[[ SUPPLIED RECORDS, beginning ]]

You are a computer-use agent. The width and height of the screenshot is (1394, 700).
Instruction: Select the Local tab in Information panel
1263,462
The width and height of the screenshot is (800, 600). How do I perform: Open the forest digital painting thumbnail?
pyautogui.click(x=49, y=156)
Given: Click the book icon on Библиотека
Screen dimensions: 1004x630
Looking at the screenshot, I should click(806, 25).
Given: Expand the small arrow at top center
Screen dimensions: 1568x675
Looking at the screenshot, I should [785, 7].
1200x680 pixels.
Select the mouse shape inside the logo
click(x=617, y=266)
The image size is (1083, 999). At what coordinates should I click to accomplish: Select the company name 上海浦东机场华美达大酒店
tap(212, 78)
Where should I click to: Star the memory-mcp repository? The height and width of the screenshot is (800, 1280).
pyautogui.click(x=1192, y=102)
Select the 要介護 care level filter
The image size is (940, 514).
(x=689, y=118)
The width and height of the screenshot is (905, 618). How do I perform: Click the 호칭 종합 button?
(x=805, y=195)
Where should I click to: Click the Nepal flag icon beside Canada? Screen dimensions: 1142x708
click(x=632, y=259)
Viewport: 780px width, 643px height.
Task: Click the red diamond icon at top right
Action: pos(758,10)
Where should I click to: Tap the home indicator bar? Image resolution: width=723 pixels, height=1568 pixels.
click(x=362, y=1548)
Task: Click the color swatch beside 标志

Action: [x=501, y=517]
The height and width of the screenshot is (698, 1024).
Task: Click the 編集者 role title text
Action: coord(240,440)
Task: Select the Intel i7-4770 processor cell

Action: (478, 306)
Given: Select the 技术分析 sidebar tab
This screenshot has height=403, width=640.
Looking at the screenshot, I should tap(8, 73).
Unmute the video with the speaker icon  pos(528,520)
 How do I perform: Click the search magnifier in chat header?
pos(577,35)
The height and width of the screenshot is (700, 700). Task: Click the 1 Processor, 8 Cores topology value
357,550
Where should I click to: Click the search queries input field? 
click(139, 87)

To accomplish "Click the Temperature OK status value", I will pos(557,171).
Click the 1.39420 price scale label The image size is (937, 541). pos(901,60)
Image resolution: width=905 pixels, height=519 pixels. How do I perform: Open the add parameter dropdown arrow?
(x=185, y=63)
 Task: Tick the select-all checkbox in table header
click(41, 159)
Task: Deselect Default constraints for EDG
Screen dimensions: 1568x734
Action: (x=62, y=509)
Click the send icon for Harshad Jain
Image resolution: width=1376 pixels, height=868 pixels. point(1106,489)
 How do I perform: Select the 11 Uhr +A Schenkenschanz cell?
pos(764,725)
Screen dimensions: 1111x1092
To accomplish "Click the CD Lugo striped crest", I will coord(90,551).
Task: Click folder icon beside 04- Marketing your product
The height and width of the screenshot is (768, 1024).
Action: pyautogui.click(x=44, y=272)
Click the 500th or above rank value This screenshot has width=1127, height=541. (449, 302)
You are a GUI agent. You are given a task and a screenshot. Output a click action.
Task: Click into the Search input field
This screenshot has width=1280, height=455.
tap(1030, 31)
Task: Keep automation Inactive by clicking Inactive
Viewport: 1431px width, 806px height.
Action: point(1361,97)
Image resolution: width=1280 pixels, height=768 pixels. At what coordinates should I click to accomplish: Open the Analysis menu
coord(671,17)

[[ SUPPLIED RECORDS, end ]]

● **TASK ITEM**
Using the entries above, return exactly the lines from the line with "Where should I click to: Tap" to the line with "Task: Keep automation", counting both of those lines.

● **SOLUTION**
Where should I click to: Tap the home indicator bar? Image resolution: width=723 pixels, height=1568 pixels.
click(x=362, y=1548)
Task: Click the color swatch beside 标志

Action: [x=501, y=517]
The height and width of the screenshot is (698, 1024).
Task: Click the 編集者 role title text
Action: coord(240,440)
Task: Select the Intel i7-4770 processor cell

Action: (478, 306)
Given: Select the 技术分析 sidebar tab
This screenshot has height=403, width=640.
Looking at the screenshot, I should tap(8, 73).
Unmute the video with the speaker icon  pos(528,520)
 How do I perform: Click the search magnifier in chat header?
pos(577,35)
The height and width of the screenshot is (700, 700). Task: Click the 1 Processor, 8 Cores topology value
357,550
Where should I click to: Click the search queries input field? 
click(139, 87)

To accomplish "Click the Temperature OK status value", I will pos(557,171).
Click the 1.39420 price scale label The image size is (937, 541). pos(901,60)
Image resolution: width=905 pixels, height=519 pixels. How do I perform: Open the add parameter dropdown arrow?
(x=185, y=63)
 Task: Tick the select-all checkbox in table header
click(41, 159)
Task: Deselect Default constraints for EDG
Screen dimensions: 1568x734
Action: (x=62, y=509)
Click the send icon for Harshad Jain
Image resolution: width=1376 pixels, height=868 pixels. point(1106,489)
 How do I perform: Select the 11 Uhr +A Schenkenschanz cell?
pos(764,725)
Screen dimensions: 1111x1092
To accomplish "Click the CD Lugo striped crest", I will coord(90,551).
Task: Click folder icon beside 04- Marketing your product
The height and width of the screenshot is (768, 1024).
Action: pyautogui.click(x=44, y=272)
Click the 500th or above rank value This screenshot has width=1127, height=541. (449, 302)
You are a GUI agent. You are given a task and a screenshot. Output a click action.
Task: Click into the Search input field
This screenshot has width=1280, height=455.
tap(1030, 31)
Task: Keep automation Inactive by clicking Inactive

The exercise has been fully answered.